I'm reading this guide about network programming, which I'm liking a lot: https://beej.us/guide/bgnet/html/split/slightly-advanced-techniques.html#serialization
I'm confused about something though. In this section about serialization, he talks about serializing ints for byte-ordering reasons, which makes sense to me, but he also includes these two functions pack754 and unpack754 for serializing floats in IEEE-754 format.

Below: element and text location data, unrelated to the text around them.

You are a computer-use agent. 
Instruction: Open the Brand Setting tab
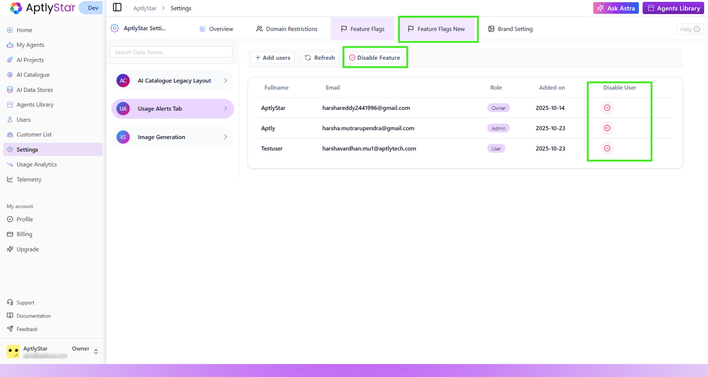510,29
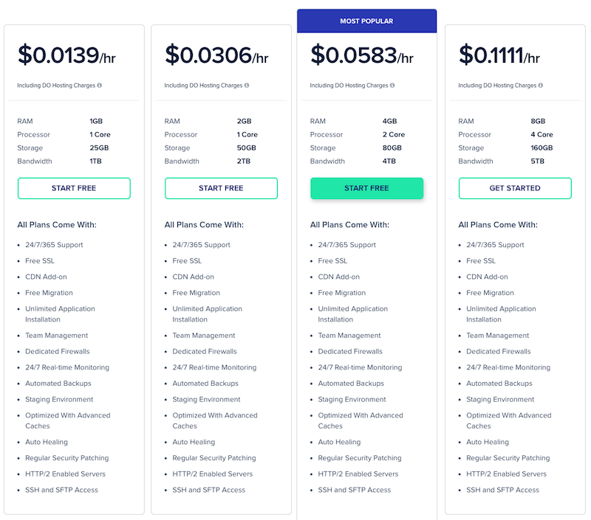This screenshot has width=591, height=520.
Task: Click the $0.0306/hr price heading
Action: (x=216, y=55)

uint64_t pack754(long double f, unsigned bits, unsigned expbits)
{
long double fnorm;
int shift;
long long sign, exp, significand;
unsigned significandbits = bits - expbits - 1; // -1 for sign bit
if (f == 0.0) return 0; // get this special case out of the way
// check sign and begin normalization
if (f < 0) { sign = 1; fnorm = -f; }
else { sign = 0; fnorm = f; }
// get the normalized form of f and track the exponent
shift = 0;
while(fnorm >= 2.0) { fnorm /= 2.0; shift++; }
while(fnorm < 1.0) { fnorm *= 2.0; shift--; }
fnorm = fnorm - 1.0;
// calculate the binary form (non-float) of the significand data
significand = fnorm * ((1LL<<significandbits) + 0.5f);
// get the biased exponent
exp = shift + ((1<<(expbits-1)) - 1); // shift + bias
// return the final answer
return (sign<<(bits-1)) | (exp<<(bits-expbits-1)) | significand;
}
long double unpack754(uint64_t i, unsigned bits, unsigned expbits)
{
long double result;
long long shift;
unsigned bias;
unsigned significandbits = bits - expbits - 1; // -1 for sign bit
if (i == 0) return 0.0;
// pull the significand
result = (i&((1LL<<significandbits)-1)); // mask
result /= (1LL<<significandbits); // convert back to float
result += 1.0f; // add the one back on
// deal with the exponent
bias = (1<<(expbits-1)) - 1;
shift = ((i>>significandbits)&((1LL<<expbits)-1)) - bias;
while(shift > 0) { result *= 2.0; shift--; }
while(shift < 0) { result /= 2.0; shift++; }
// sign it
result *= (i>>(bits-1))&1? -1.0: 1.0;
return result;
}
What I'm confused about is that these functions work by looking at the first bit for the sign, then the next X bits for the exponent, then the next Y bits for the mantissa. So doesn't that mean the float has to already be in IEEE-754 format on the host machine for this to work?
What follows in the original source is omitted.